Quiero una nueva tumba de velas y salitre
para esta soledad que enturbia los espejos.
La cruz fosforescente que ilumine los puertos,
cuando el barco se hunda a leguas de la orilla.
Denme una oración
que profane esta sombra que hurga en mis papeles
el líquido puñal que se cuela en mis párpados
cuando el dolor se adentra debajo de los surcos
donde tiene su siembra la mueca y sus navajas.
Réquiem para este amor podrido
que solo engulle carne laceradas al odio,
que se jacta en beber la cicuta del sueño,
cuando corta mis venas con su música insomne.
requiescat in pace para un amor inútil
que ya se está muriendo.
Bolero 52
Cada cuerpo
es una nueva Babel y no lo sabe.
Miles de voces superpuestas
aguijoneando la carne destruida,
hasta encontrar la multitud del eco.
Río subterráneo,
que subiendo a todos los dinteles,
atraviesa las puertas ilusorias,
rompiendo los goznes del deseo
desvencijando los relojes del miedo.
Todo cuerpo
es una nueva Babel y no lo sabe.
Otra boca que pide su sitio en el abismo.
Bolero 54
Tengo una mujer acostada de espaldas
Justo donde comienza el lecho de las uñas.
Allí donde los ojos son rumores de incendio,
donde el búho más antiguo desviste las luciérnagas,
las locas velloneras de los amaneceres.
Quizás alguien la ha visto arrastrando su sombra
bajo el alero inicuo de todos los balcones,
destejiendo sus trenzas llenas de caracolas,
dándome a beber las algas de su río,
para luego dejarme buscándola en la niebla.
Hay una mujer a mitad de la noche
que aguijonea su pecho con un viejo conjuro.
Ningún duende se atreve
a desandar el filo del borde de sus senos,
esa música torpe que despiden las piernas
quitando los cerrojos amarillos del tiempo.
Solo yo entré desnudo,
a repicar el címbalo que aloca sus altares
avivando mi nada con la llama incesante,
de tener en el lecho de las uñas su nombre.
(*) César Sánchez Beras es un escritor oriundo de San Pedro de Macorís; al presente reside en Lawrence, Massachusetts, Estados Unidos.

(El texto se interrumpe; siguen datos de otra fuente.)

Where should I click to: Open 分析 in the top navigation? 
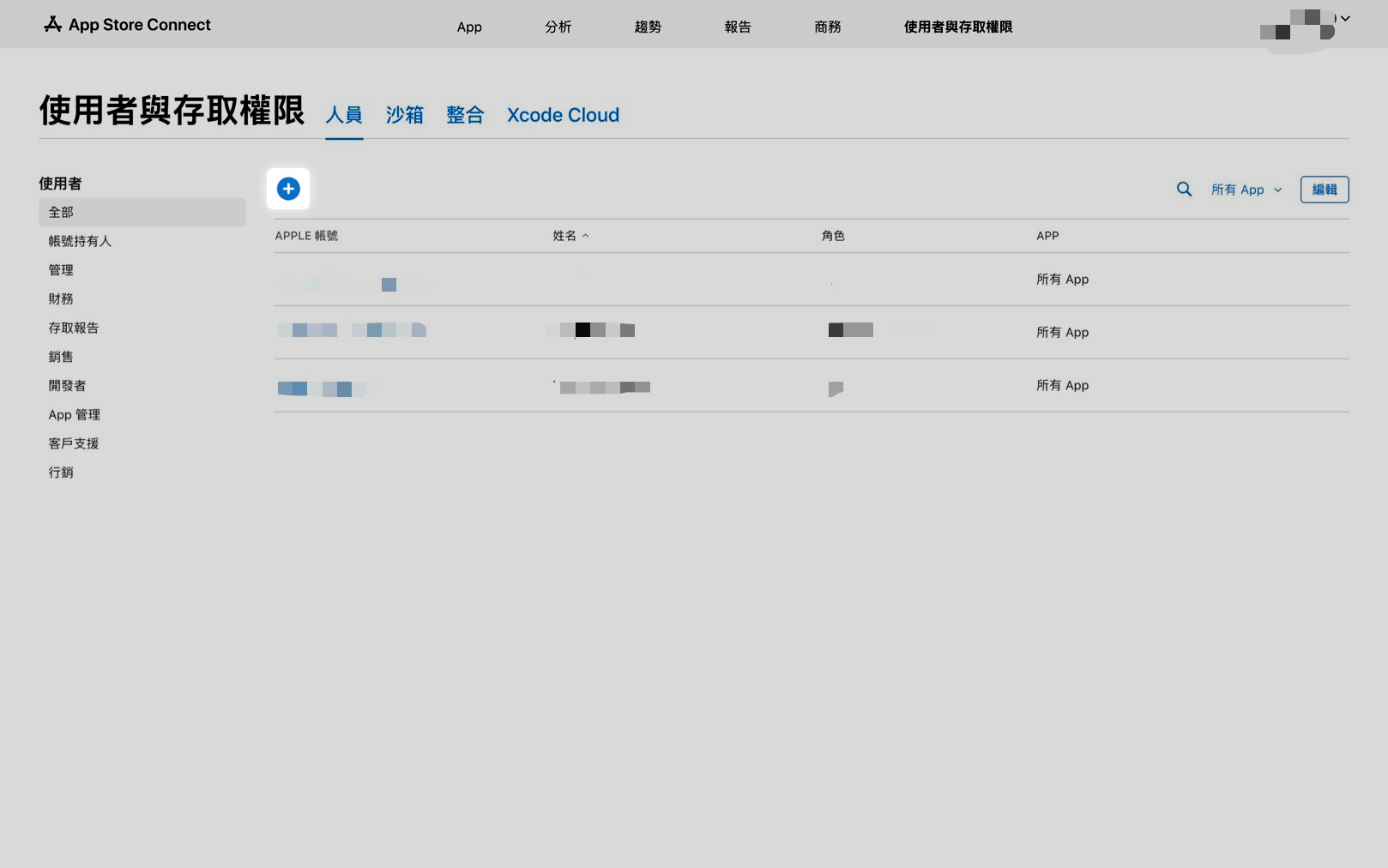(558, 27)
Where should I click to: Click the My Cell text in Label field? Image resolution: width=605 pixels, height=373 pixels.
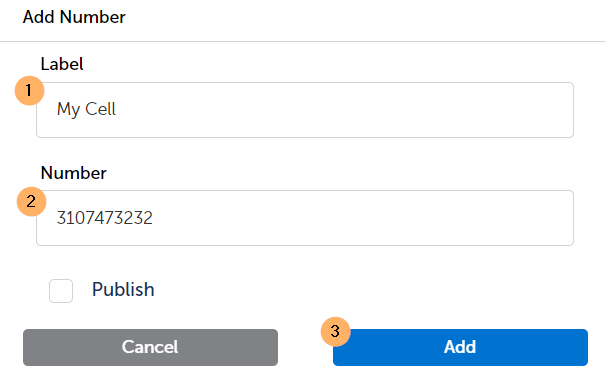[86, 109]
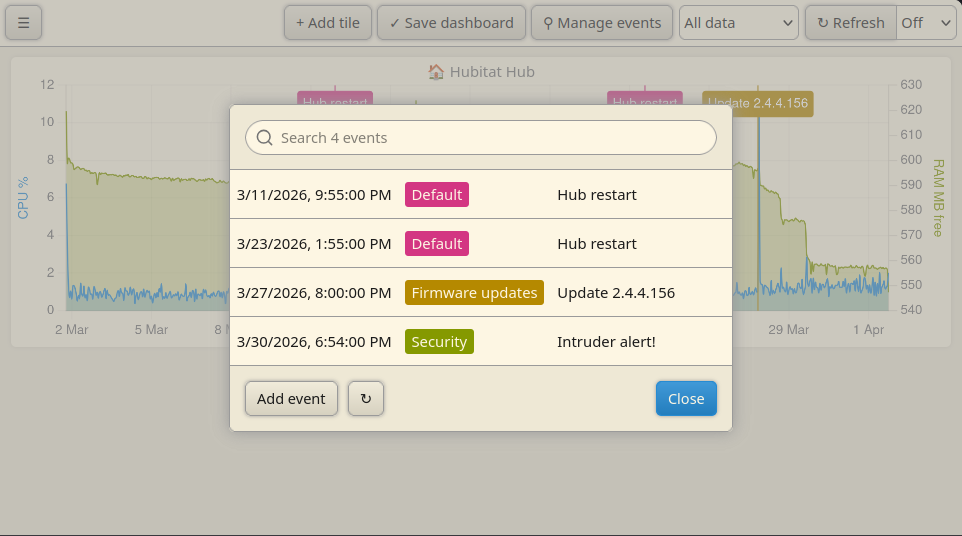
Task: Click the Refresh button
Action: click(851, 23)
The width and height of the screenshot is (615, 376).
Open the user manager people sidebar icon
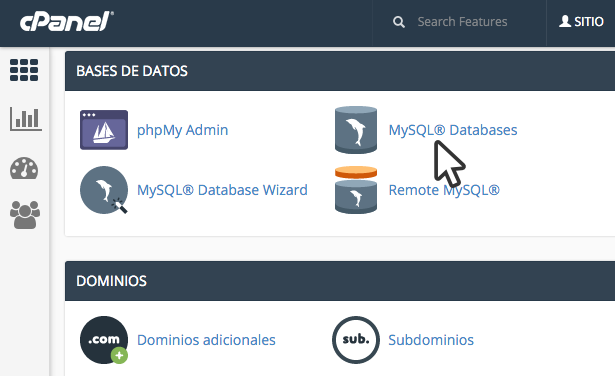(25, 215)
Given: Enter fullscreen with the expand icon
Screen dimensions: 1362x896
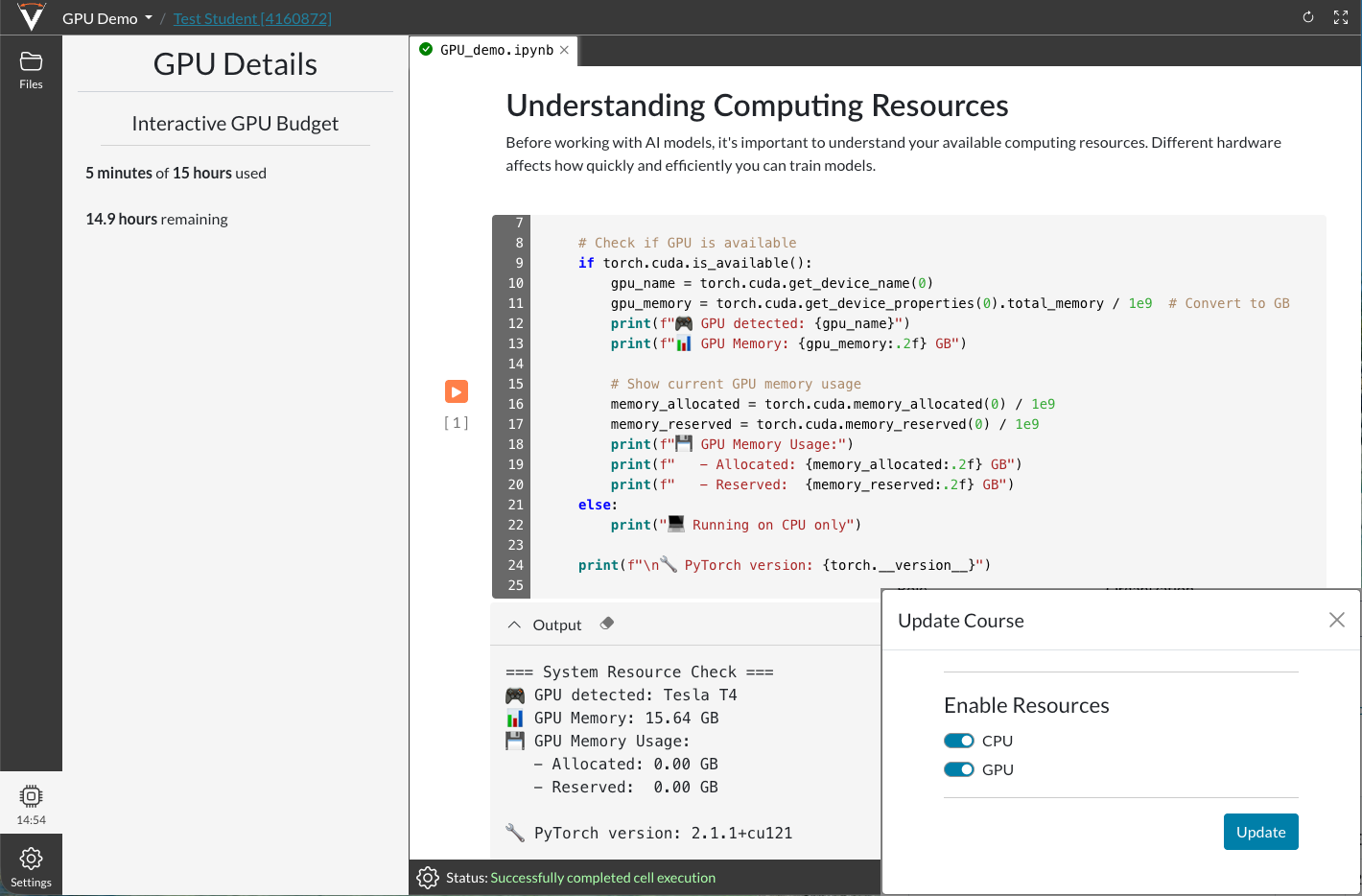Looking at the screenshot, I should point(1341,17).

César es ante todo poeta y decimero, como él mismo afirma, pero también escribe obras infantiles y de teatro y, por supuesto, cuentos. Su obra, El Sapito Azul, ganó el Premio Nacional de Literatura Infantil (2004). Ese mismo año, su obra Días de Carne ganó el Premio Nacional de Poesía Salomé Ureña de Henríquez, en la República Dominicana. César es poeta laureado de Cambridge College, de Cambridge, Massachusetts.